February 02, 2004

January 11, 2004 - Marathon!

It was hovering in the high 50's, after climbing from a brisk 38 early that morning. We were running down the main thoroughfare of Epcot Center, having just passed through the eight countries of the World Showcase. The crowd was cheering, the guy on the loudspeaker was doing his best to entice runners to sprint that final little distance. It took everything I had to keep my legs moving those last couple meters to the finish line, where my thermal blanket and huge Mickey Mouse finisher's medal were waiting for me, along with bananas, oranges, peanut butter and jelly sandwiches, water, and Powerade.

I finished the Disney Marathon in 5 hours, 37 minutes. It was by far the hardest thing I have ever done - physically, mentally, and emotionally.

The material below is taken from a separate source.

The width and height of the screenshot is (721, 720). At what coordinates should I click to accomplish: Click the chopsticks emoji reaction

The race itself was wonderful; tiring, but wonderful. It started at 6:00 am (long before sunrise) just outside of Epcot. Mickey and Minnie were there at the starting line. We circled Epcot, then ran up through the center of the park (where the race eventually finished) where all the buildings and fountains were lit up in that magical Disney style; wound our way over to the Magic Kingdom where we ran up Main Street and through Cinderella's Castle; headed over the highways to Animal Kingdom; continued on to MGM Studios and the Boardwalk; and finally headed back to Epcot, around the World Showcase, back down the main thoroughfare, and across the finish line. There were water stops every two miles in the first 13 miles, then every mile from 14 to 26. There were bananas at mile 16, PowerGel at mile 18, oranges at mile 20, and the very best - chocolate bars! - at mile 22. Disney characters, a few animals from the Animal Kingdom, two people dressed as Sponge Bob Square Pants, and lots of spectators lined the course. Steve managed to find me and cheer me on at miles 8, 13, and 25 1/2. I had the support of TNT staff, coaches, and mentors from across the country, checking in on me, sometimes running with me, and even making me laugh, mile after mile after mile.

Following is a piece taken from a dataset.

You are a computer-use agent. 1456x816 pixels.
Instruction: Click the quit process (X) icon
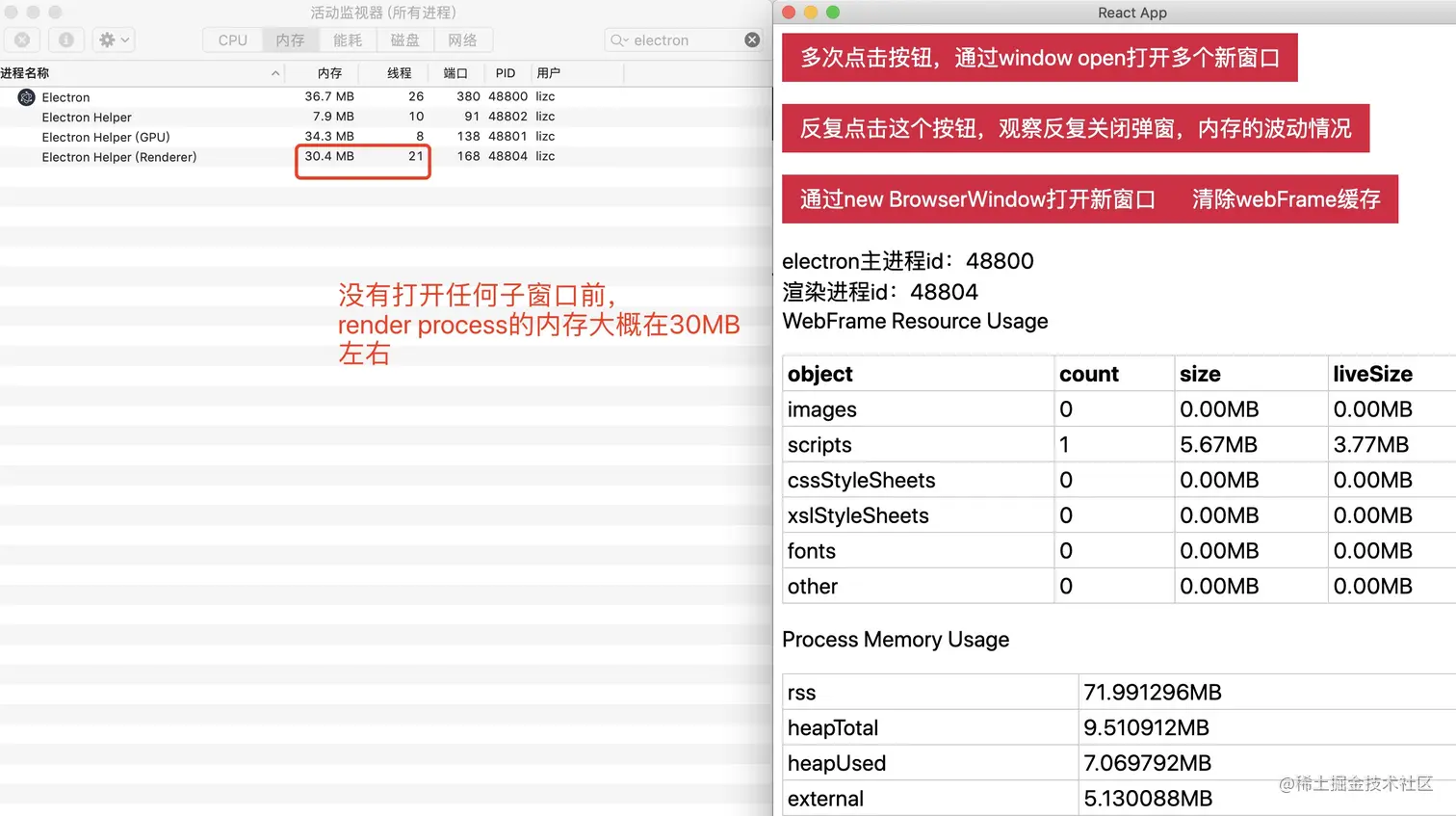22,39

It was an incredible experience; one that I hope to someday repeat.

There were many, many times during my training that I broke out the notes and letters I received, to give me a much needed mental boost to get myself out the door for those long runs. My training didn't go quite as well as I'd hoped - my longest distance before the marathon was just over 13 miles. I fought a few minor injuries, fatigue, flu, and the New England winter. However, due to the biting cold, hilly terrain, and strong headwinds that were with us throughout our training, our coach was sure that we would have no problems finishing the race. He told us that we were by far the strongest team he had coached so far - perhaps not physically, but certainly mentally. Who else would show up for a Saturday run in the middle of a blizzard, only to return home to run because the parking lots were closed due to the snow fall? (We ended up with 18" of snow that day.) I'm not sure what it was - the knowledge that our efforts were going to help patients with Leukemia, or all of the letters and donations I received from my family and friends, or the comaraderie of our little group of 5 runners from the North Shore, or the dedication of Greg, our coach, and Jay, our mentor, who were there every week cheering us on and having water, Gatorade, and tissues available every couple of miles - but we all made it, and set new personal records for ourselves in the process.